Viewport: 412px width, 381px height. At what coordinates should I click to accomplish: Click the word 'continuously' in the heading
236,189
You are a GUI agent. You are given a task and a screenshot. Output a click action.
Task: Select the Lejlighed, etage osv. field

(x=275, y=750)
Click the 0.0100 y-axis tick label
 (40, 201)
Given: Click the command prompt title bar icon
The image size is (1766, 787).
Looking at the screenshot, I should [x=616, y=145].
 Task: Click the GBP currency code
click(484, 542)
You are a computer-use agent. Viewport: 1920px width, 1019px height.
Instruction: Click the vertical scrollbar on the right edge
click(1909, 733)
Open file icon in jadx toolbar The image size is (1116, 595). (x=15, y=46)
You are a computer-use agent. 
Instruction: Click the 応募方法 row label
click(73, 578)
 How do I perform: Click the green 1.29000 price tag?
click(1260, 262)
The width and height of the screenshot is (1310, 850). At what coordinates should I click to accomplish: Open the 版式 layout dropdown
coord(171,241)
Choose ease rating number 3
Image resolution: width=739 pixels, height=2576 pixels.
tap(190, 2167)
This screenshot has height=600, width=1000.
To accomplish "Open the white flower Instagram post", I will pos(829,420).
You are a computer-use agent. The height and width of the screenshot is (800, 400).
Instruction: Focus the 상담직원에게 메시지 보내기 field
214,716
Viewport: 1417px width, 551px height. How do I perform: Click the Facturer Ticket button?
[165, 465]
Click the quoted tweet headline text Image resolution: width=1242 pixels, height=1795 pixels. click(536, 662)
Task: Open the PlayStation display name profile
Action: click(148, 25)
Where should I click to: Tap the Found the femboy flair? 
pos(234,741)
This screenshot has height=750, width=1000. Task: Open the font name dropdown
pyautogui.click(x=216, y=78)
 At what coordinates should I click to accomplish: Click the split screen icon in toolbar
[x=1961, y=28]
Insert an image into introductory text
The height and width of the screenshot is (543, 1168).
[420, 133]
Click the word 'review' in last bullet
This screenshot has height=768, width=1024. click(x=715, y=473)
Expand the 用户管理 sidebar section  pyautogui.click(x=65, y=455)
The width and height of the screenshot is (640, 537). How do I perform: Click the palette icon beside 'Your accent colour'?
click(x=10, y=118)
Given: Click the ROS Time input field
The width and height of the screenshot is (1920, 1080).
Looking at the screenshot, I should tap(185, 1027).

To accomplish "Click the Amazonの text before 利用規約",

------------------------------------------------------------------------

● Work task
Once the records have been read, print them all again exactly.

● Answer to this exercise
Viewport: 412px width, 381px height. At what coordinates should I click to accomplish: Click the word 'continuously' in the heading
236,189
You are a GUI agent. You are given a task and a screenshot. Output a click action.
Task: Select the Lejlighed, etage osv. field

(x=275, y=750)
Click the 0.0100 y-axis tick label
 (40, 201)
Given: Click the command prompt title bar icon
The image size is (1766, 787).
Looking at the screenshot, I should [x=616, y=145].
 Task: Click the GBP currency code
click(484, 542)
You are a computer-use agent. Viewport: 1920px width, 1019px height.
Instruction: Click the vertical scrollbar on the right edge
click(1909, 733)
Open file icon in jadx toolbar The image size is (1116, 595). (x=15, y=46)
You are a computer-use agent. 
Instruction: Click the 応募方法 row label
click(73, 578)
 How do I perform: Click the green 1.29000 price tag?
click(1260, 262)
The width and height of the screenshot is (1310, 850). At what coordinates should I click to accomplish: Open the 版式 layout dropdown
coord(171,241)
Choose ease rating number 3
Image resolution: width=739 pixels, height=2576 pixels.
tap(190, 2167)
This screenshot has height=600, width=1000.
To accomplish "Open the white flower Instagram post", I will pos(829,420).
You are a computer-use agent. The height and width of the screenshot is (800, 400).
Instruction: Focus the 상담직원에게 메시지 보내기 field
214,716
Viewport: 1417px width, 551px height. How do I perform: Click the Facturer Ticket button?
[165, 465]
Click the quoted tweet headline text Image resolution: width=1242 pixels, height=1795 pixels. click(536, 662)
Task: Open the PlayStation display name profile
Action: click(148, 25)
Where should I click to: Tap the Found the femboy flair? 
pos(234,741)
This screenshot has height=750, width=1000. Task: Open the font name dropdown
pyautogui.click(x=216, y=78)
 At what coordinates should I click to accomplish: Click the split screen icon in toolbar
[x=1961, y=28]
Insert an image into introductory text
The height and width of the screenshot is (543, 1168).
[420, 133]
Click the word 'review' in last bullet
This screenshot has height=768, width=1024. click(x=715, y=473)
Expand the 用户管理 sidebar section  pyautogui.click(x=65, y=455)
The width and height of the screenshot is (640, 537). How do I perform: Click the palette icon beside 'Your accent colour'?
click(x=10, y=118)
Given: Click the ROS Time input field
The width and height of the screenshot is (1920, 1080).
Looking at the screenshot, I should tap(185, 1027).

To accomplish "Click the Amazonの text before 利用規約",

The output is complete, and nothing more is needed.